'Numbed by Savagery and Mayhem' Anti-Corruption Official Says After 5 Children Killed in Cameroon School Shooting

At least five children have been killed after suspected insurgents opened fire at a school in Cameron, according to reports.

Officials told Reuters that at least nine others have been injured during the shooting at the Mother Francisca school in Fiango, Kumba, in Cameroon's Southwest region on Saturday.

The attack was blamed on secessionist insurgents who are hoping to form a breakaway state in Cameroon's English-speaking west as part of the ongoing Anglophone crisis in the country.

"They attacked around noon. They found the children in class and they opened fire on them," Kumba sub-prefect Ali Anougou told Reuters.

Senior Divisional Officer of Meme, Ntou Ndong Chamberlain, also blamed the killing of the children on separatist fighters.

"We have been seriously affected this morning as some Amba(separatist) fighters went in Fiango in a private school and attacked innocent students," he said while reporting that there had been at least four deaths to Journal du Cameroon.

Akere Muna, lawyer and Chairman of the International Anti-Corruption Conference Council, condemned the attack on social media.

"Unimaginable & unacceptable! What happened in Kumba should wake us all up," Muna tweeted. "What barbaric instinct can push any one to go to a school and randomly fire at kids, killing some? Is this who we have become? Numbed by savagery and mayhem we are slowly losing our humanity.
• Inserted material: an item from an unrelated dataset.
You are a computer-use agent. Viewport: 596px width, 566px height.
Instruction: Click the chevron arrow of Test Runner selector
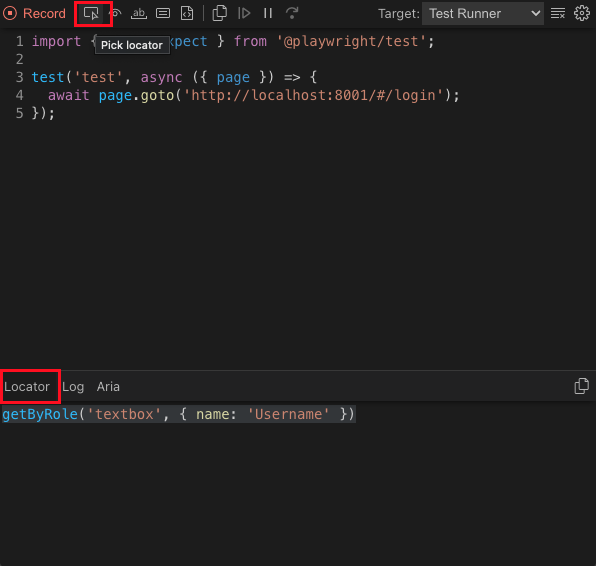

"To the mothers who are stuck with lifeless bodies & all those families forced into mourning we offer our condolences & our prayers," he added. "Suffering & mourning has to stop being lot of some citizens only."

Nigeria-based CNN editor Stephanie Busari added: "I am seeing the most horrific images of children who have been attacked in a school in Cameroon. School should be the one place where children are safe. So many humanitarian crises across Africa right now."

Cameroon has been engaged in a sort of civil war for the past few years as Anglophone secessionists protest against President Paul Biya's French-speaking government.

The militants claim they are discriminated against by the country's French-speaking majority.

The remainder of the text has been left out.